→ **Assignment**
Find the line holding "This screenshot has width=656, height=402." in the entries below. Give it again exactly, along with every line after it up to and including the line holding "Given: Select the Crop tool".

→ **Data under study**
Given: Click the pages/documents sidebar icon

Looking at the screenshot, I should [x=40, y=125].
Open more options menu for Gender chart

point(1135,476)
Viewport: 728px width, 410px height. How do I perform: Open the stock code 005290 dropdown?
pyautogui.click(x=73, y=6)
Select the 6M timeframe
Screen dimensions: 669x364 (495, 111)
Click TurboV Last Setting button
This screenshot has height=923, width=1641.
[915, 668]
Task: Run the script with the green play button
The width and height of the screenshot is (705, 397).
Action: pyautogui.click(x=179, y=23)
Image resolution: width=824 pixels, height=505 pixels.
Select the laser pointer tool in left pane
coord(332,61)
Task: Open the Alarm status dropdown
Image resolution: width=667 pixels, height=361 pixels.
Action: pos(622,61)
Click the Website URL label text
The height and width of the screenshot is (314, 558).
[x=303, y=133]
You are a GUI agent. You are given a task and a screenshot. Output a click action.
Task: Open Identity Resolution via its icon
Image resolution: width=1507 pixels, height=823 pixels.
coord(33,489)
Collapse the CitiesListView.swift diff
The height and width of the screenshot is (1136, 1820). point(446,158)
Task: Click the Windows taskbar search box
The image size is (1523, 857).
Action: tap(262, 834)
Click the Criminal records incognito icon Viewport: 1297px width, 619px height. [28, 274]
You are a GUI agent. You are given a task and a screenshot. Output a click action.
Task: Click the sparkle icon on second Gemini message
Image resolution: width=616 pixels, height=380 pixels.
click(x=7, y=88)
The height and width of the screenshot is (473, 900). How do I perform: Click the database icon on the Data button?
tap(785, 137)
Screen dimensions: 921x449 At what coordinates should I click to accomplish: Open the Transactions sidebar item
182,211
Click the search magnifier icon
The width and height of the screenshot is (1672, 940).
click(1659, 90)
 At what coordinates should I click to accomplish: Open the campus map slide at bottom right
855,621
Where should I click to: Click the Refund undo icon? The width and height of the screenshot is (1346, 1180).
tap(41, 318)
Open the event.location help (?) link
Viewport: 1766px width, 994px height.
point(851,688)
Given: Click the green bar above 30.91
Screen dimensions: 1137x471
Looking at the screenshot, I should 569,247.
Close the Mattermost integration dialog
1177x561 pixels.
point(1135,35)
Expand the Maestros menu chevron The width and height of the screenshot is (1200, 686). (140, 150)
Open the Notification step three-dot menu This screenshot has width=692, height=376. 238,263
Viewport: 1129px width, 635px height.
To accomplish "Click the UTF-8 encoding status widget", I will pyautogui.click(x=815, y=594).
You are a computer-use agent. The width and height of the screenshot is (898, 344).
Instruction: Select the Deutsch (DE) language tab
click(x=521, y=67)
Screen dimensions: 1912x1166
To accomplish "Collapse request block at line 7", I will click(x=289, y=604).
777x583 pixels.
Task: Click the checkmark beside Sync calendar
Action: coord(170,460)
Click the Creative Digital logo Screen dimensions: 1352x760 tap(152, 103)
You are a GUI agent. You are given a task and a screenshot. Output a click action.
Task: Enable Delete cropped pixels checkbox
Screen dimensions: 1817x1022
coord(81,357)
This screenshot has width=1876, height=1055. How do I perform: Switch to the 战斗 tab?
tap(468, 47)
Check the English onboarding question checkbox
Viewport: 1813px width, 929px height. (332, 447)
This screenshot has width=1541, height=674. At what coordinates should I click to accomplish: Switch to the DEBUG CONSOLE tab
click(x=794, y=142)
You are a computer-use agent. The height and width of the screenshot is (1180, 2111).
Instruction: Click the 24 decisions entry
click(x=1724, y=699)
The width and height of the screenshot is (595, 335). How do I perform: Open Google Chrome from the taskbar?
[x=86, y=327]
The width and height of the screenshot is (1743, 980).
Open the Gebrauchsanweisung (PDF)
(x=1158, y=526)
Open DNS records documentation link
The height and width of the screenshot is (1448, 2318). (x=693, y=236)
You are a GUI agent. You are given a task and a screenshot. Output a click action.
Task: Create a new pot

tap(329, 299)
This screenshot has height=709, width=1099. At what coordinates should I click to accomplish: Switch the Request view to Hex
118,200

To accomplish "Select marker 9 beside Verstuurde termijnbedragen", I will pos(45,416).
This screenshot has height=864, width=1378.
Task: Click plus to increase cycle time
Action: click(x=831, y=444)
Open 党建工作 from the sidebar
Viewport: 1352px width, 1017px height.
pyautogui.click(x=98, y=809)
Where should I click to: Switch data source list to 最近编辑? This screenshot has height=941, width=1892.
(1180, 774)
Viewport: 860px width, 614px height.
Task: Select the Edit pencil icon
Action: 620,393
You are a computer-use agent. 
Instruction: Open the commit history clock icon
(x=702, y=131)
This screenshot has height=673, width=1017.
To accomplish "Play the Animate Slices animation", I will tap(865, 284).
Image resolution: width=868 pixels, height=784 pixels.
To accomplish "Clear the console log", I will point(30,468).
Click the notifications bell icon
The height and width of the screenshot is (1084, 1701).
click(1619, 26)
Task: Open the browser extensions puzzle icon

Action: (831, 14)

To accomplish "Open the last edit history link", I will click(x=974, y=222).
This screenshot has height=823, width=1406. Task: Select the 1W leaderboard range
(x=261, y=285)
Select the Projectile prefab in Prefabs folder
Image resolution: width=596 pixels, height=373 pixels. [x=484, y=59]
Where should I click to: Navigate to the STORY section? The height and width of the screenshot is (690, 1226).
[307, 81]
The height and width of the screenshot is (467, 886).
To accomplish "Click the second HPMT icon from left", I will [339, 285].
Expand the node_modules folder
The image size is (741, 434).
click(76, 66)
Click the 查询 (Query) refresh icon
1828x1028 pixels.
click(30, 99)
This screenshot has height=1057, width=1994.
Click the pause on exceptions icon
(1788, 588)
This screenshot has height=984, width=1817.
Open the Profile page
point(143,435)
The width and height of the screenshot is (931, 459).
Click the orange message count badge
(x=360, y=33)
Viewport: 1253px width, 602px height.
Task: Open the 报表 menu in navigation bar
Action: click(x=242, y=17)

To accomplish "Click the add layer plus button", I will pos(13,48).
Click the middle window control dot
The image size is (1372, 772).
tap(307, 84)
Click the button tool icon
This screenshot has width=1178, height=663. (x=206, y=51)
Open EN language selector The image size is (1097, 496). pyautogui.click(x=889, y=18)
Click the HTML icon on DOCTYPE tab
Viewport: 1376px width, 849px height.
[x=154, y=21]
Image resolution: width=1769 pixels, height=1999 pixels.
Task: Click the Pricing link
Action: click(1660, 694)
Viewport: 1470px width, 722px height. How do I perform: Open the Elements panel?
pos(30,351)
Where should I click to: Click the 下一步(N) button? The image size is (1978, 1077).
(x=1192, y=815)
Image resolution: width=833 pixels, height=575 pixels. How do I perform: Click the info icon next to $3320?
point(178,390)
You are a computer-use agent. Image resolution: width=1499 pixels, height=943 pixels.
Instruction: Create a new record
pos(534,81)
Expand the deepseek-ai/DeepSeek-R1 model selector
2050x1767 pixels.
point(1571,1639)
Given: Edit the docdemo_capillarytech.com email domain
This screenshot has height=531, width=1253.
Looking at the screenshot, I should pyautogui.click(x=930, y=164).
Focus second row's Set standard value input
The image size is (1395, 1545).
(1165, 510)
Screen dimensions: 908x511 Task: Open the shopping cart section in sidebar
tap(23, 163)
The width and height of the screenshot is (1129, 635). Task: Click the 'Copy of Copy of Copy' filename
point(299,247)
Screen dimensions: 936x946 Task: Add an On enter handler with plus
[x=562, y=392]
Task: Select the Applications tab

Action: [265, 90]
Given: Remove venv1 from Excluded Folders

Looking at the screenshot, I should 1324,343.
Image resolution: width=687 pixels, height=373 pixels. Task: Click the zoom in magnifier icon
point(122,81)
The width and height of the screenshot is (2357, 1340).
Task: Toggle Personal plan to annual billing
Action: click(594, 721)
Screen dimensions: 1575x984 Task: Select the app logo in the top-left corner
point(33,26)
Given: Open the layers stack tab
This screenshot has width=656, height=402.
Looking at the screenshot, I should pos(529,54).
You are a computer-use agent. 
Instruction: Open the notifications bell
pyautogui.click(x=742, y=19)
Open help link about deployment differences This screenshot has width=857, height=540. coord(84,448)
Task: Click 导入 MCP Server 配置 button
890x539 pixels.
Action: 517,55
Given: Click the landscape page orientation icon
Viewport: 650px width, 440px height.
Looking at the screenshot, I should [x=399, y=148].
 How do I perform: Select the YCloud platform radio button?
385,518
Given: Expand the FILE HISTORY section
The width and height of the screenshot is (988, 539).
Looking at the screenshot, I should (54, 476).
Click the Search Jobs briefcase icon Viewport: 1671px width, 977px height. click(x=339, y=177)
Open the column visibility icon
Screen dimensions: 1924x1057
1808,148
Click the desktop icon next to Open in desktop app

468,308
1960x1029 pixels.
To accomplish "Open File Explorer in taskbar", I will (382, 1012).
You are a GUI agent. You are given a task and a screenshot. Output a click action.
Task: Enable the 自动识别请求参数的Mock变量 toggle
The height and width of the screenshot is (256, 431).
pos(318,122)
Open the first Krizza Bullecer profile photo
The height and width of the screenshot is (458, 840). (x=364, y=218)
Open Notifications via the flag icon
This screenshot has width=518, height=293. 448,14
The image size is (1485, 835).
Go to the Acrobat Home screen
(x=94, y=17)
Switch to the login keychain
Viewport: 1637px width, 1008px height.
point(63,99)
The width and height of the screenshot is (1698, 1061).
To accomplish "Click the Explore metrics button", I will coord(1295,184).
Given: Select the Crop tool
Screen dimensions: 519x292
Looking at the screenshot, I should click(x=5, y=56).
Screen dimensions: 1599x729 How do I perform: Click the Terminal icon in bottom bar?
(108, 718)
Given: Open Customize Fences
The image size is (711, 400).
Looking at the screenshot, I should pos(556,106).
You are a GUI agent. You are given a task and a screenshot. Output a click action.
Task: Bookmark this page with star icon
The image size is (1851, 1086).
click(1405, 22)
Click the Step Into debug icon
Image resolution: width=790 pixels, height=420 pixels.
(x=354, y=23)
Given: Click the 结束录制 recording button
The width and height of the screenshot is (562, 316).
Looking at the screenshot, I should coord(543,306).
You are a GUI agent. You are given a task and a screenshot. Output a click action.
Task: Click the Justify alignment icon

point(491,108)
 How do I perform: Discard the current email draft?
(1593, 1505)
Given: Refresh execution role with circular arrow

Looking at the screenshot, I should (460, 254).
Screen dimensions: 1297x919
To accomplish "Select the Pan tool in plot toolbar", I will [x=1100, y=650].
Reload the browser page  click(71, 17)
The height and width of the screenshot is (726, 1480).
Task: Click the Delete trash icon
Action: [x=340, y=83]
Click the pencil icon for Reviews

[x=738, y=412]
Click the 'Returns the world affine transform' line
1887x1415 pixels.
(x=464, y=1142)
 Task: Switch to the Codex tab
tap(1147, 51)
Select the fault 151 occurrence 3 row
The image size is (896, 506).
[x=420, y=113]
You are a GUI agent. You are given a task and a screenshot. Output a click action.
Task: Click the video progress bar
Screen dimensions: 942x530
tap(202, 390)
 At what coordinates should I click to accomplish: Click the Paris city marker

→ **Solution to this problem**
This screenshot has width=656, height=402.
Looking at the screenshot, I should pos(529,54).
You are a computer-use agent. 
Instruction: Open the notifications bell
pyautogui.click(x=742, y=19)
Open help link about deployment differences This screenshot has width=857, height=540. coord(84,448)
Task: Click 导入 MCP Server 配置 button
890x539 pixels.
Action: 517,55
Given: Click the landscape page orientation icon
Viewport: 650px width, 440px height.
Looking at the screenshot, I should [x=399, y=148].
 How do I perform: Select the YCloud platform radio button?
385,518
Given: Expand the FILE HISTORY section
The width and height of the screenshot is (988, 539).
Looking at the screenshot, I should (54, 476).
Click the Search Jobs briefcase icon Viewport: 1671px width, 977px height. click(x=339, y=177)
Open the column visibility icon
Screen dimensions: 1924x1057
1808,148
Click the desktop icon next to Open in desktop app

468,308
1960x1029 pixels.
To accomplish "Open File Explorer in taskbar", I will (382, 1012).
You are a GUI agent. You are given a task and a screenshot. Output a click action.
Task: Enable the 自动识别请求参数的Mock变量 toggle
The height and width of the screenshot is (256, 431).
pos(318,122)
Open the first Krizza Bullecer profile photo
The height and width of the screenshot is (458, 840). (x=364, y=218)
Open Notifications via the flag icon
This screenshot has width=518, height=293. 448,14
The image size is (1485, 835).
Go to the Acrobat Home screen
(x=94, y=17)
Switch to the login keychain
Viewport: 1637px width, 1008px height.
point(63,99)
The width and height of the screenshot is (1698, 1061).
To accomplish "Click the Explore metrics button", I will coord(1295,184).
Given: Select the Crop tool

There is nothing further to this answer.